Each OUT transfer consists of one audio_out_block as described below. Note that sample_51 matches the channel order of standard WAV PCM data:
typedef struct { int16_t left; int16_t right; int16_t center; int16_t lfe; int16_t surround_left; int16_t surround_right; } sample_51; typedef struct { uint16_t window; // Appears to be a timestamp. Increments when seq hits 0x2b, 0x53, and when seq overflows uint8_t seq; // Starts at 0 when window is 0 mod 3; overflows at 0x80 uint8_t weird; // Complex behavior, see below sample_51 audio[6]; // Six six-channel PCM samples per transfer } audio_out_block;
seq increments by 1 for each transfer. window increments as described above. weird follows its own rules (TODO) but is often 0x01.
IN transfers are a bit different. They may be 524 bytes or 60 bytes.

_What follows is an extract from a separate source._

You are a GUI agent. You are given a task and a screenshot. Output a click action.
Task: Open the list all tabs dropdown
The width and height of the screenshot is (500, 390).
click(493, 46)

typedef struct { uint32_t magic; // 0x80000080 uint16_t channel; // Values between 0x01 and 0x0a. Indicates microphone channel (2-9), noise-cancelled audio (1), or other (0xa) uint16_t len; // Length of transfer, in bytes. So far, we've only seen values 524 (0x020c) and 60 (0x003c) uint16_t window; // Timestamp matching that of the OUT transfer that was received at the time this sample was taken uint16_t unknown; // No idea what these bytes represent. uint8_t data[]; // buffer holding (len - 12) bytes. } audio_in_block;
The value of the channel field tells us what stream this data is part of:
- channel = 1: 16-bit signed little-endian PCM samples, unified noise-cancelled channel, 16kHz sample rate.
- channel = 2: 32-bit signed little-endian PCM samples, mic 1, 16kHz sample rate, segment 0
- channel = 3: 32-bit signed little-endian PCM samples, mic 1, 16kHz sample rate, segment 1
- channel = 4: 32-bit signed little-endian PCM samples, mic 2, 16kHz sample rate, segment 0
- channel = 5: 32-bit signed little-endian PCM samples, mic 2, 16kHz sample rate, segment 1
- channel = 6: 32-bit signed little-endian PCM samples, mic 3, 16kHz sample rate, segment 0
- channel = 7: 32-bit signed little-endian PCM samples, mic 3, 16kHz sample rate, segment 1
- channel = 8: 32-bit signed little-endian PCM samples, mic 4, 16kHz sample rate, segment 0
- channel = 9: 32-bit signed little-endian PCM samples, mic 4, 16kHz sample rate, segment 1
- channel = a: unknown data
So for example, to reconstruct microphone 1's signal, we can filter audio_in_block for those with matching channel 2 or 3, sort them by window, then channel, and the data we have is a 16kHz stream of signed 32-bit PCM samples.